Und es tut der Wucht von "Exile in the outer ring" keinerlei Abbruch, wenn Anderson sich vor allem zu Anfang diverse Rückgriffe erlaubt: Der grobkörninge Lo-Fi-Auftakt "7 years" verweist ähnlich wie der ächzende Gewaltmarsch "Breathalyzer" auf die Moritaten von "Past life martyred saints" – Letzterer vor allem auf das schillernde Rauschen von "California", wenn die Distortion immer höhere Wellen schlägt und ein Geräusch-Epos monströsen Ausmaßes zementiert. Auch die gereizt knurrende Gitarre von "Aryan nation" übt sich nur eingangs in Zurückhaltung, bevor in jeder Studioecke plötzlich wildgewordene Drum-Machines zu stehen scheinen und die Stimme sich vor Empörung über reaktionäre Figuren im Kulturbetrieb – nennen wir sie einfach Männer – förmlich überschlägt. Ein Song, den Courtney Love vermutlich nie so stichhaltig hinbekommen hätte.

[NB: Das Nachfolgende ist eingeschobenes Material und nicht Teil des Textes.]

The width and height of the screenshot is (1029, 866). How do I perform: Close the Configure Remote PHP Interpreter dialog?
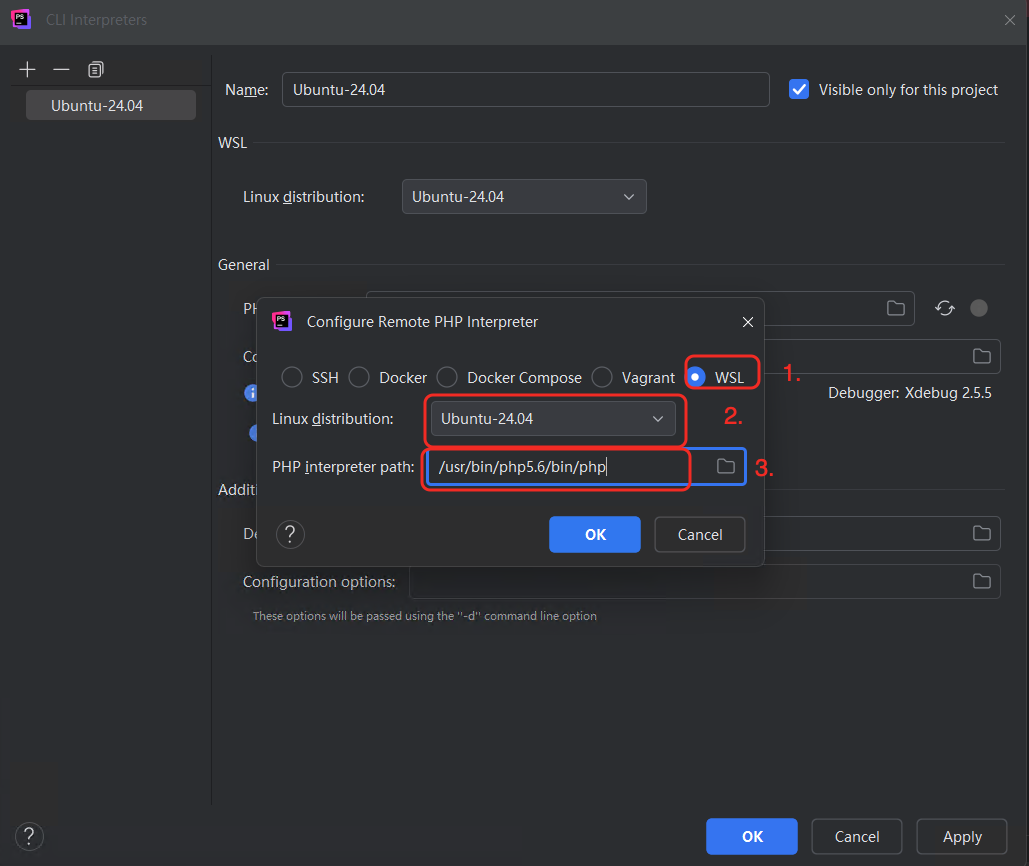(x=748, y=322)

Dass Akustikgitarren und spitzfindiges Riffing in diesem planvollen Getöse zuweilen unterzugehen drohen und der Begriff Folk relativ ist, liegt dabei in der Natur der Sache – trotzdem sind auch Andersons Anfänge beim minimalistischen Drone-Duo Gowns immer wieder wie eine Art physischer Groll spürbar. Ein wenig zur Ruhe kehrt allenfalls gegen Ende ein, und mit "Always bleeds" sitzt sogar ein versponnenes Stück Synthie-Pop drin, das dem Achtziger-Hit "Doot doot" vom Underworld-Vorläufer Freur listig in den Hintern piekst. Keine üble Beschreibungsebene für die musikalischen und inhaltlichen Alarmzustände, die "Exile in the outer ring" praktisch dauernd aussendet. Auch Koproduzent Jacob Portrait von Unknown Mortal Orchestra sieht ganz geschafft aus: Dieses fantastische Album dürfte sein schrecklich schönstes Ferienerlebnis gewesen sein.

(Thomas Pilgrim)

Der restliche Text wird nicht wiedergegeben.